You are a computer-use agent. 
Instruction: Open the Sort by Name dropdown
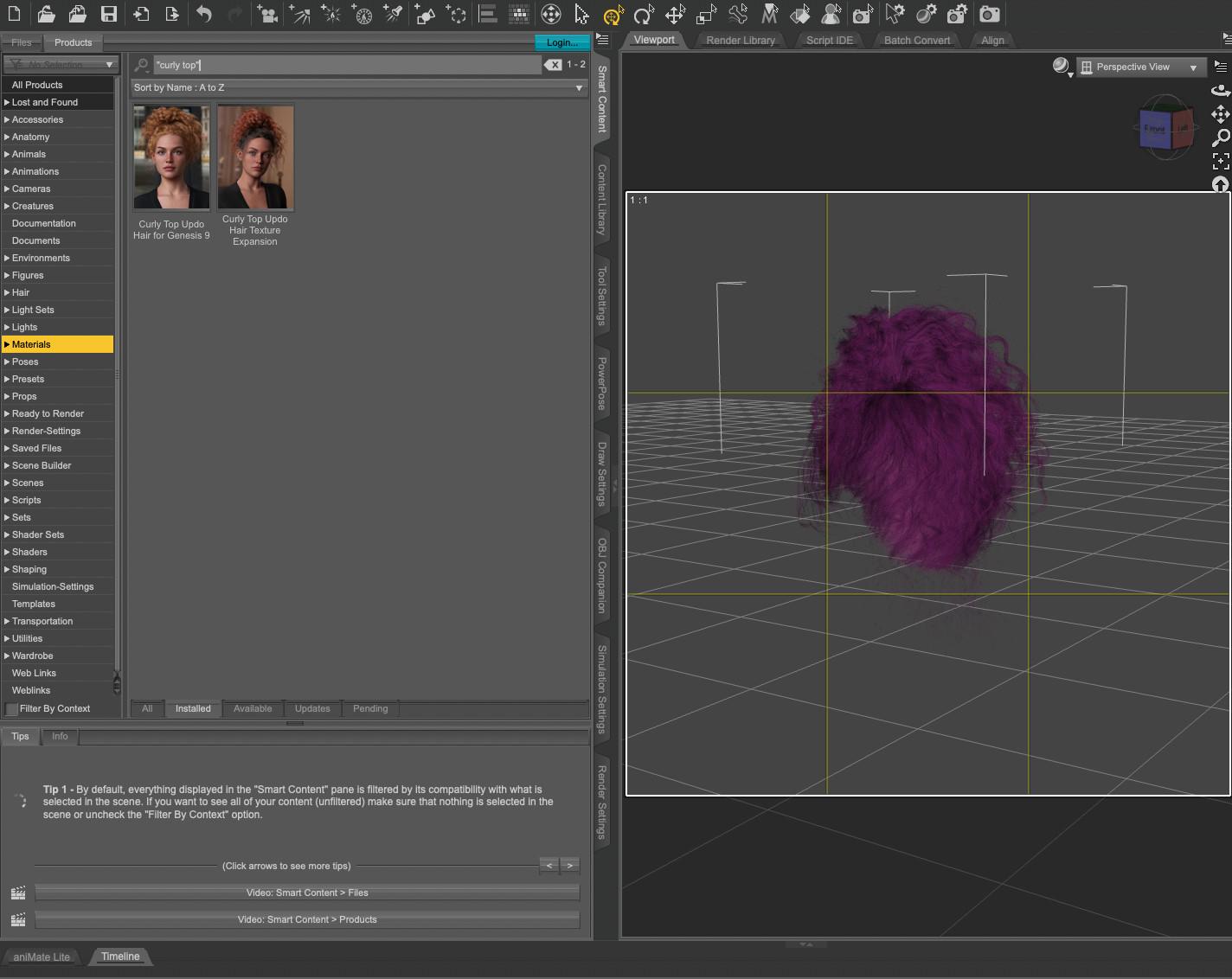358,87
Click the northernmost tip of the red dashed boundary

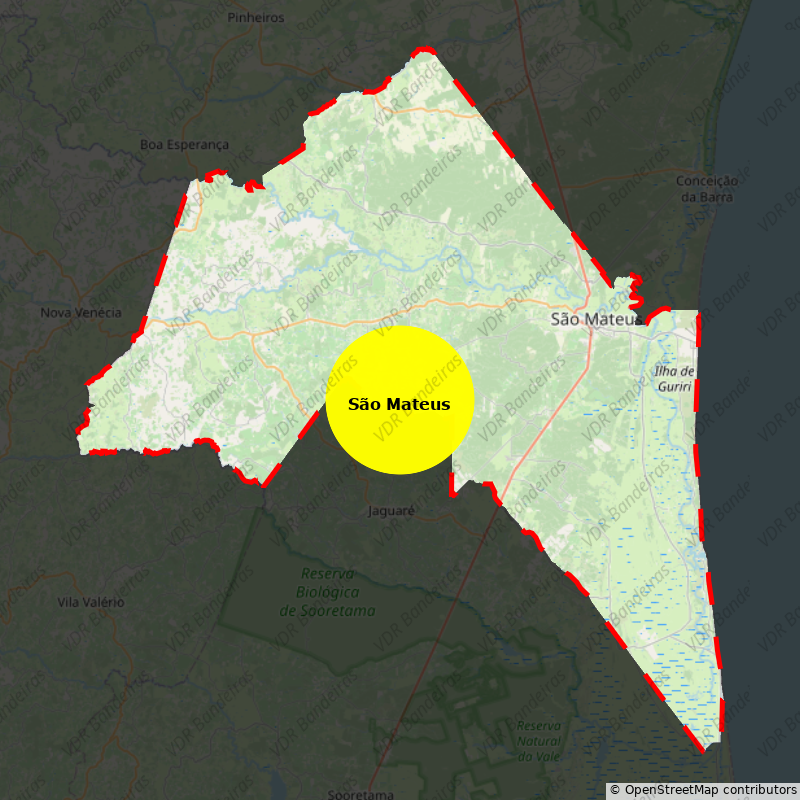tap(426, 49)
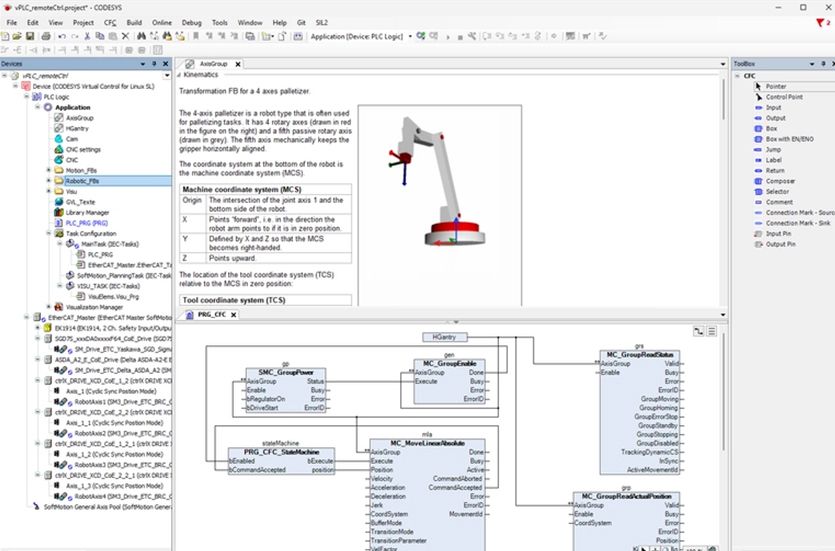The width and height of the screenshot is (835, 551).
Task: Toggle the Devices panel auto-hide pin
Action: pyautogui.click(x=153, y=64)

# YOUR ASSIGNMENT
Copy the listing exactly, omitting pictures.

# TASK RESULT
You are a computer-use agent. 
Instruction: Open the Sort by Name dropdown
358,87
Click the northernmost tip of the red dashed boundary

tap(426, 49)
The width and height of the screenshot is (835, 551).
Task: Toggle the Devices panel auto-hide pin
Action: pyautogui.click(x=153, y=64)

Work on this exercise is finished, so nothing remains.